Print-Ausgabe 9. August 2019

Nach kompetenter Beratung und der Buchung einer simplen Pauschalreise nach Zypern verlässt der zufriedene Kunde das stationäre Reisebüro mit 28 eng bedruckten A4-Seiten in einer eleganten Mappe: Sieben Seiten Reisevertrag, Rechnung etc., acht Seiten vom Pauschalreisegesetz geforderte Informationen, vier Seiten Allgemeine Geschäftsbedingungen (AGB) und acht Seiten Beschreibung der Destination.
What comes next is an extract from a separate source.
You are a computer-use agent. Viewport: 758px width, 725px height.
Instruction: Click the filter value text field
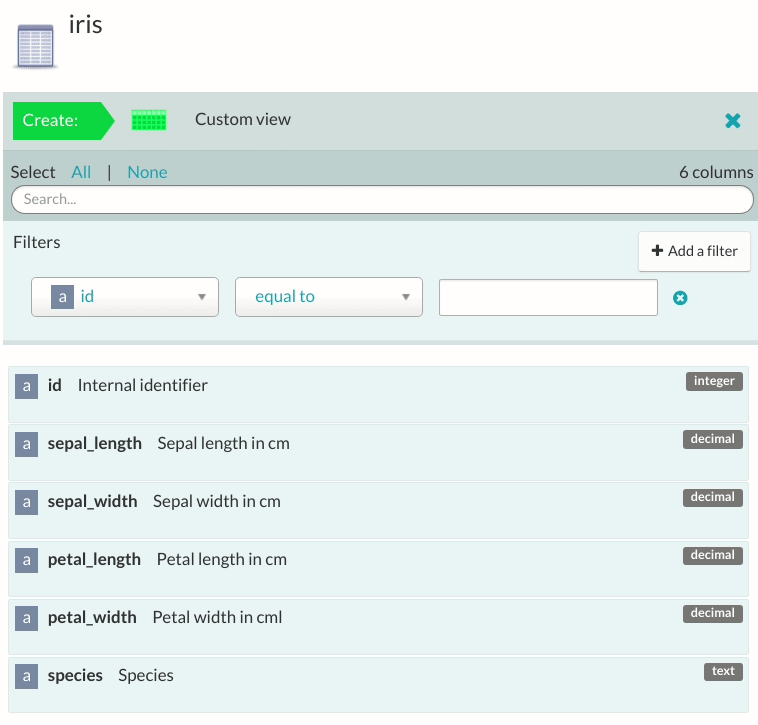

Es wird aber auch Papier gespart: Flugtickets und Hotelgutscheine hätten viele Kunden zwar gerne, dafür muss aber die Buchungsnummer reichen, schließlich leben wir im digitalen Zeitalter. Wird die gleiche Reise online gebucht, muss das nicht alles ausgedruckt werden, dafür kommt eine Datenschutzerklärung dazu, die etwa bei TUI satte 19 Seiten lang ist. Dass diese Bürokratieorgie von Fachverbandsobmann Gregor Kadanka als eine der größten Belastungen vor allem der kleineren Reisebüros angesehen wird, ist kaum verwunderlich.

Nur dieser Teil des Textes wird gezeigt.